CLT (Consolidação das Leis do Trabalho, Decreto-Lei 5.452/1943) é a norma que regulamenta as relações individuais e coletivas de trabalho, conforme seu art. 1º.

Conforme coloca Mauricio Godinho Delgado (1), p. 45:

Na busca da essência e elementos componentes do Direito do Trabalho, os juristas tendem a adotar posturas distintas. Ora enfatizam os sujeitos componentes das relações jurídicas reguladas por esse ramo jurídico especializado — trata-se das definições subjetivistas, com enfoque nos sujeitos das relações justrabalhistas. Por vezes enfatizam o conteúdo objetivo das relações jurídicas reguladas por esse mesmo ramo do Direito: são as definições objetivistas, que afirmam enfoque na matéria de conteúdo das relações justrabalhistas. Há, finalmente, a elaboração de concepções mistas, que procuram combinar, na mesma definição, os dois enfoques acima especificados.

Para entendê-la, então, vamos abordar o conceito de relações de trabalho e também diferencia-las de prestação de um serviço cujo contrato é regulado pelas normas de Direito Civil, por exemplo.

História do Direito do Trabalho

O Direito do Trabalho, como aponta Godinho Delgado é furto da sociedade capitalista e das transformações nas relações de trabalho diante desse modelo.
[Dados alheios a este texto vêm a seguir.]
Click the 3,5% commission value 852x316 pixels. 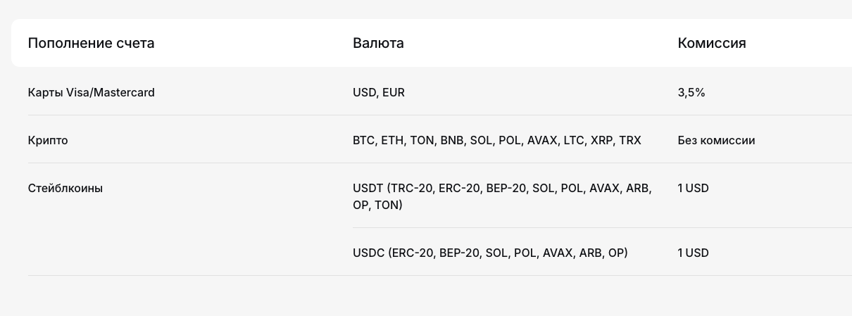coord(691,92)
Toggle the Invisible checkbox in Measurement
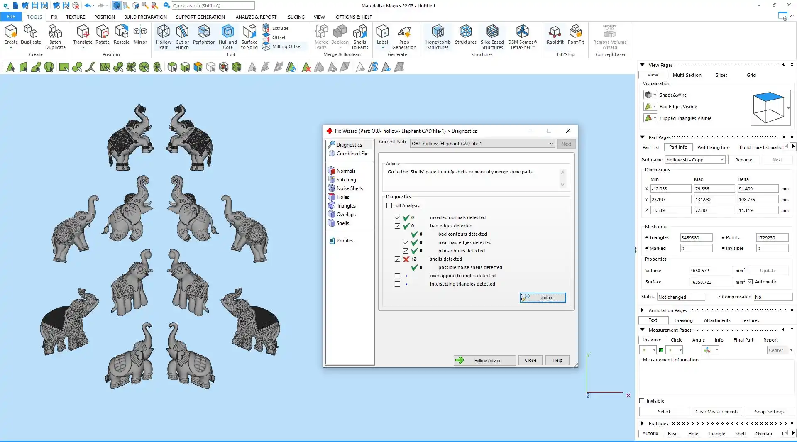This screenshot has height=442, width=797. [x=642, y=401]
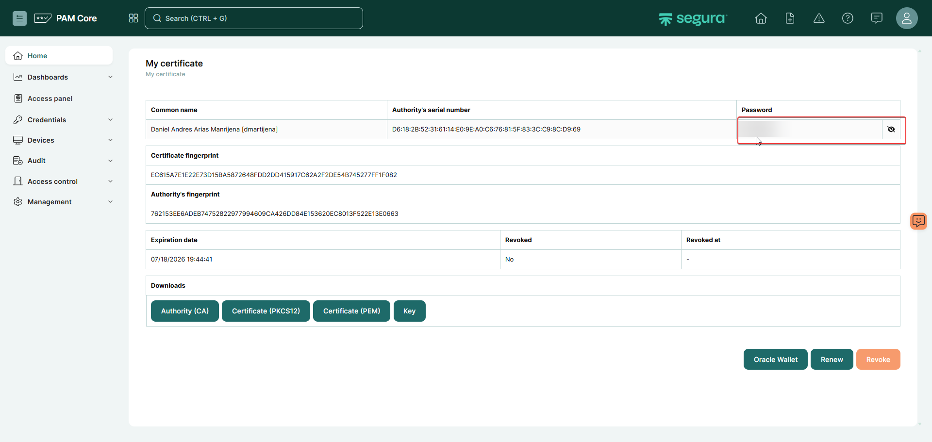
Task: Expand the Devices section chevron
Action: pyautogui.click(x=110, y=140)
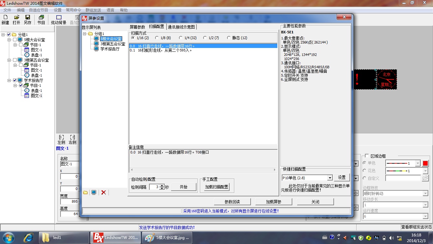Click the add screen monitor icon in dialog
The width and height of the screenshot is (433, 244).
click(94, 193)
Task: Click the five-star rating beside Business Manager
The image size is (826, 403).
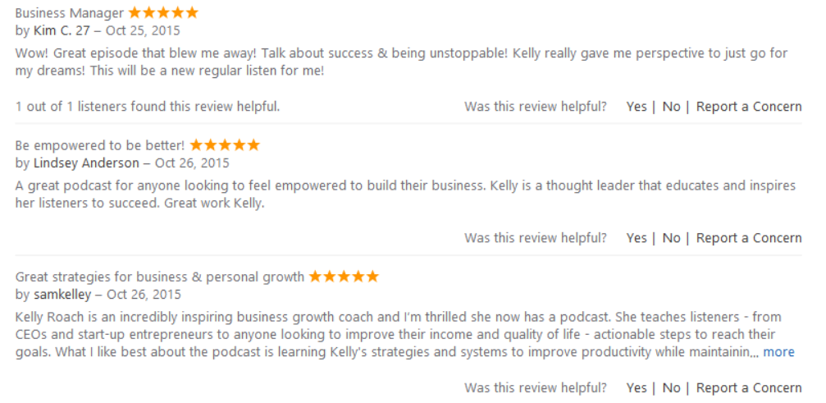Action: pos(163,12)
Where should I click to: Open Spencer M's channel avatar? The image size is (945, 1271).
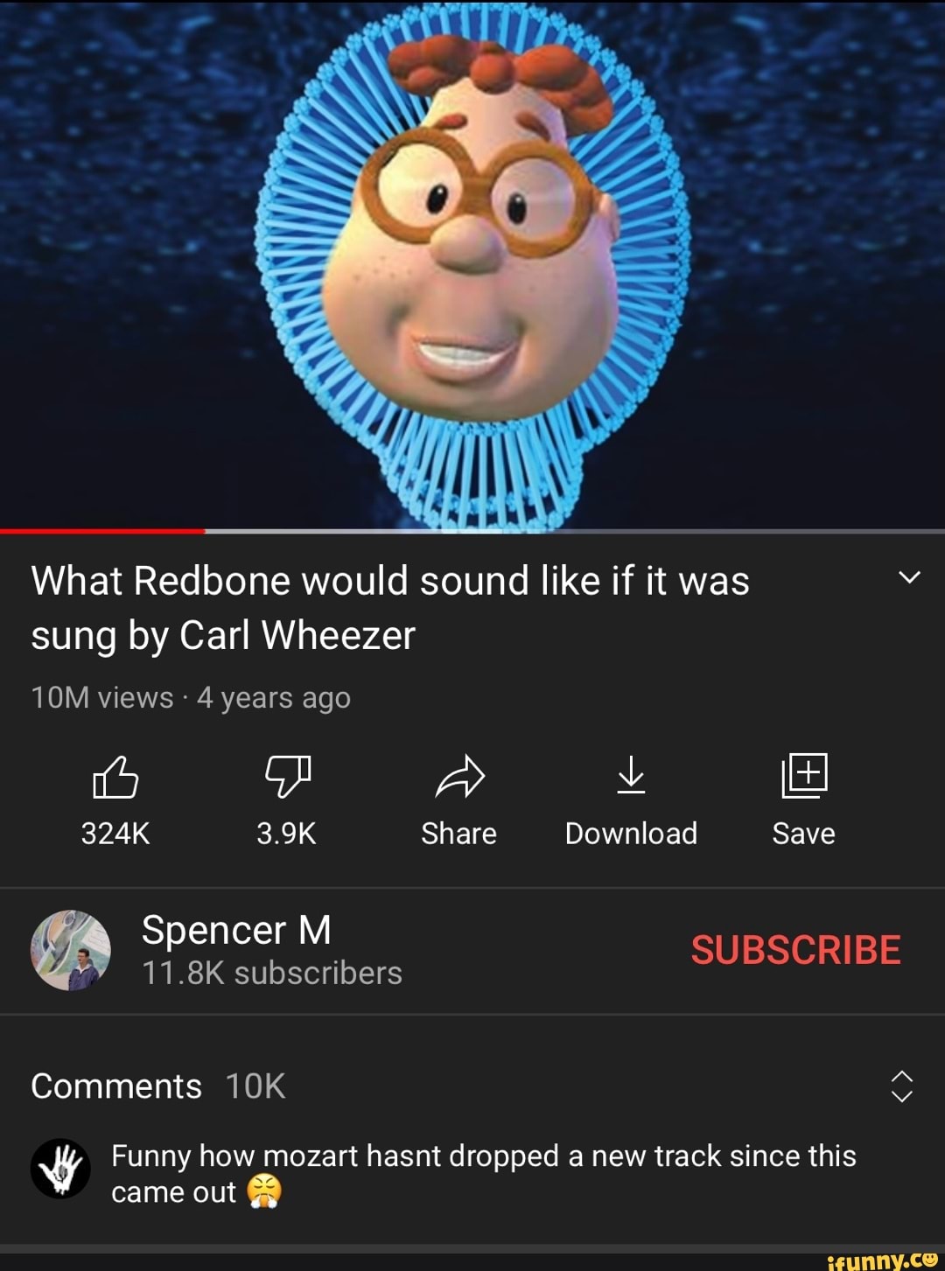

Afinal, é com o advento das sociedades capitalistas que surge um formato de ofício diferente daquele antes experimentado.
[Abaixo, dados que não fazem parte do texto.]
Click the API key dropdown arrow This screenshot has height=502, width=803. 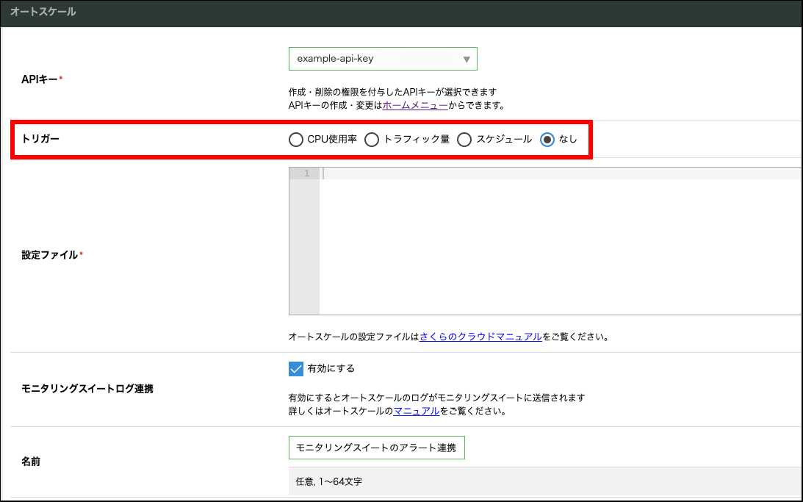tap(467, 60)
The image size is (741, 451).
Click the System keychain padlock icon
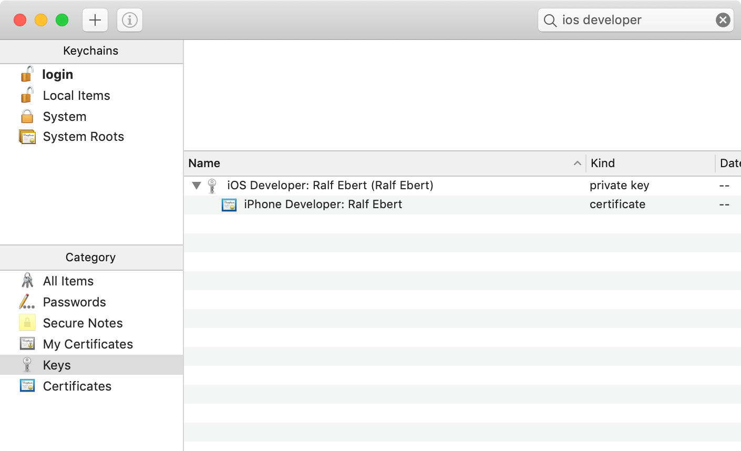(27, 116)
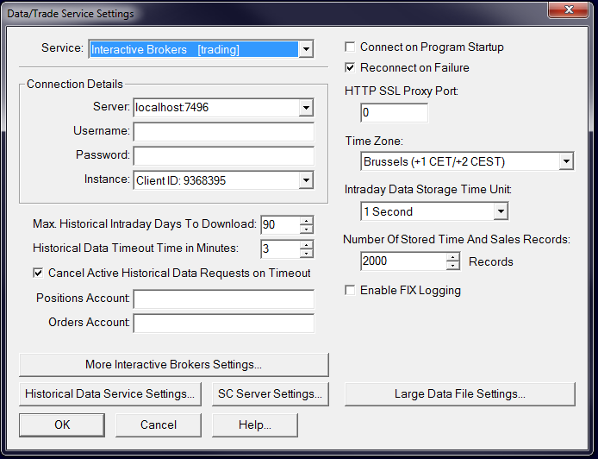Toggle Cancel Active Historical Data Requests checkbox
The image size is (598, 459).
(x=38, y=274)
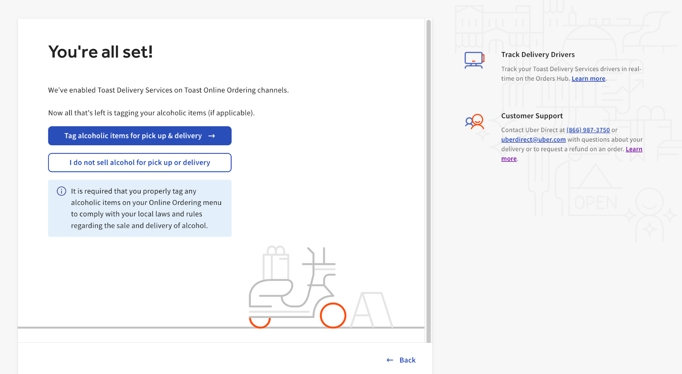Viewport: 682px width, 374px height.
Task: Click the back arrow icon near Back
Action: point(389,360)
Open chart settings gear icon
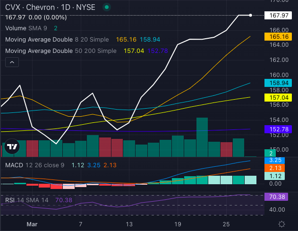Image resolution: width=298 pixels, height=231 pixels. 281,223
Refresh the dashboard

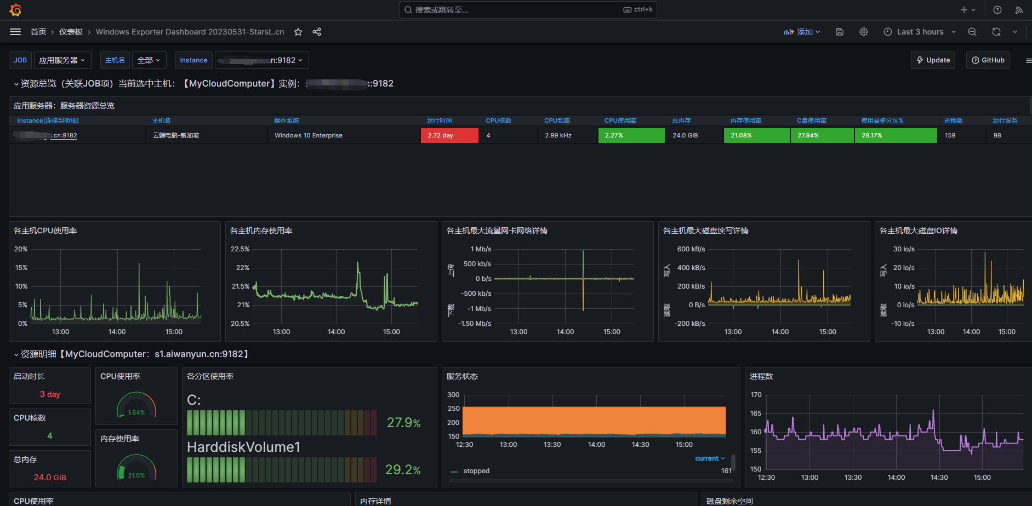(x=996, y=32)
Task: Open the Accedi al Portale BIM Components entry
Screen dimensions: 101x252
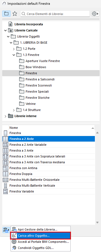Action: click(41, 241)
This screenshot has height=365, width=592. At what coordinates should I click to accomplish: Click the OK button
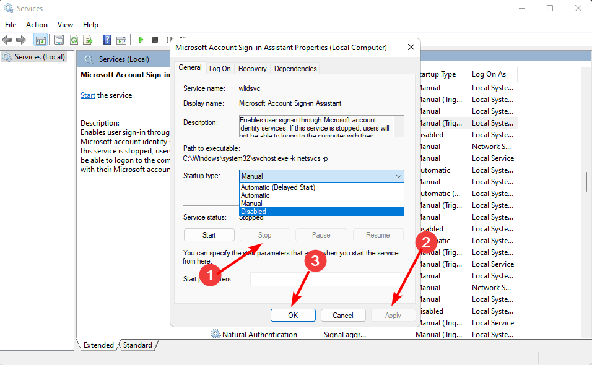[x=293, y=315]
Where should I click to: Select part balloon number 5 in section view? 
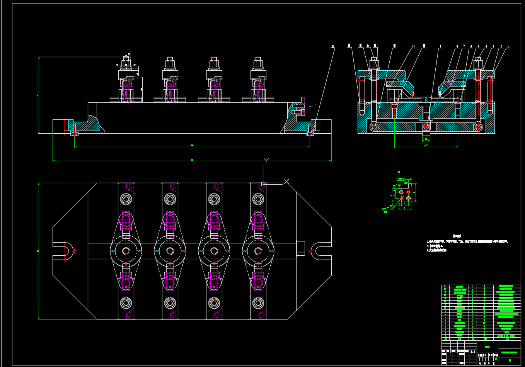[x=478, y=47]
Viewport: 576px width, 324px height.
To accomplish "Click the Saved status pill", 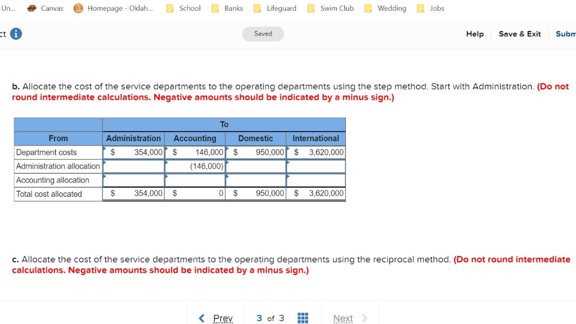I will pos(263,34).
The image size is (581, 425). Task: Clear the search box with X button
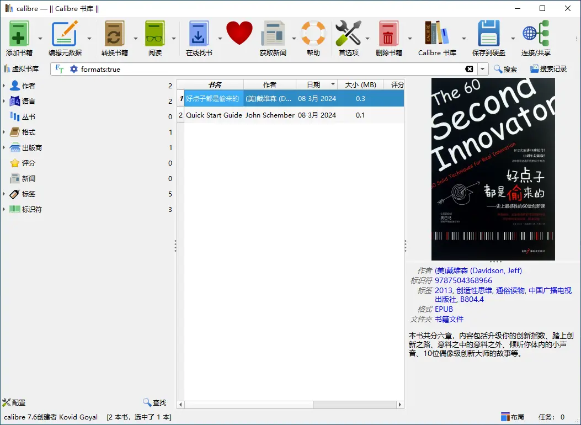coord(469,69)
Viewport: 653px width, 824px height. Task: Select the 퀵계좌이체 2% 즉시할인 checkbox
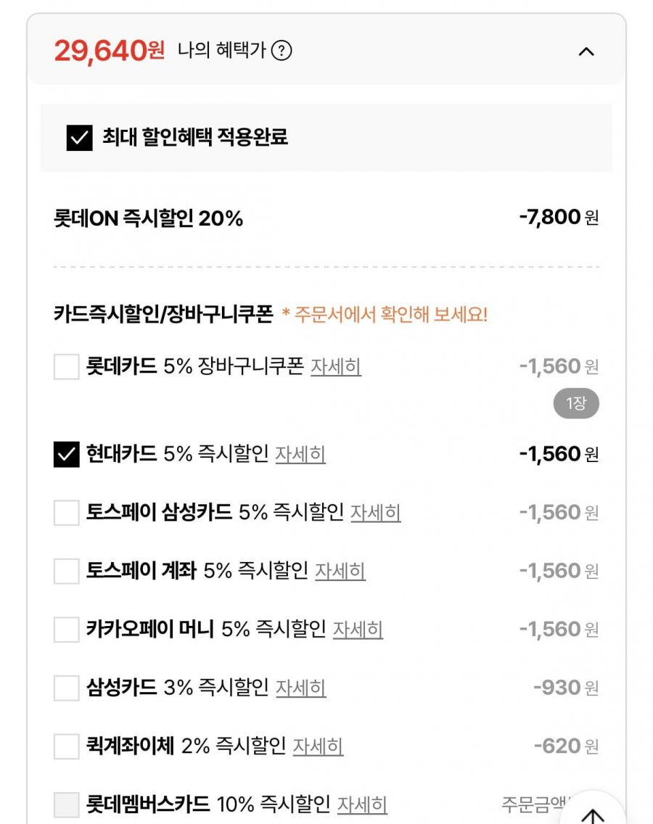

É a partir desse modelo, então, que se começa a falar de trabalho livre e subordinado, ainda que os dois termos pareçam antagônicos. Na defesa das liberdades individuais, vem também uma defesa de venda do trabalho. Ou seja, por essa perspectiva, o sujeito humano é juridicamente livre para subordinar-se a outrem mediante uma contraprestação – o salário.

Apesar disso, a construção de um efetivo Direito do Trabalho – e, portanto, as condições para a elaboração da CLT – somente se dá a partir da Revolução Industrial.

História da CLT

Embora a CLT seja a principal fonte do Direito do Trabalho, ela se forma apenas com o governo de Getúlio Vargas.

Inclusive, a atuação de Getúlio para a promoção dos direitos dos trabalhadores, é um dos principais elementos abordados sobre o período em que esteve na presidência, ainda que muito se debata sobre seu populismo e período de ditadura do seu governo.

É durante a ditadura de Vargas, o período conhecido como Estado Novo, portanto, que se publica a CLT.

Desde 1934, durante a fase de Governo Constitucional, Vargas fortalece a criação de leis trabalhistas. Contudo, é em 1943 que se cria uma comissão próprio para projetar a Consolidação das Leis do Trabalho, a qual se publica em 1º de maio de 1943.

De igual modo, ela continua em mudança, conforme também se modifica a sociedade. É importante ressaltar ainda que, diferentemente de áreas como o Direito Civil e o Direito Penal, em que o direito material e direito processual são regulamentados por códigos diferentes – respectivamente, Código Civil e Código de Processo Civil, Código Penal e Código de Processo Penal – , o Direito do Trabalho, material e processual, são ambos regulados pela CLT.

O que diz o artigo 1 da CLT?

O art. 1º da CLT dispõe que:

Art. 1º – Esta Consolidação estatui as normas que regulam as relações individuais e coletivas de trabalho, nela previstas.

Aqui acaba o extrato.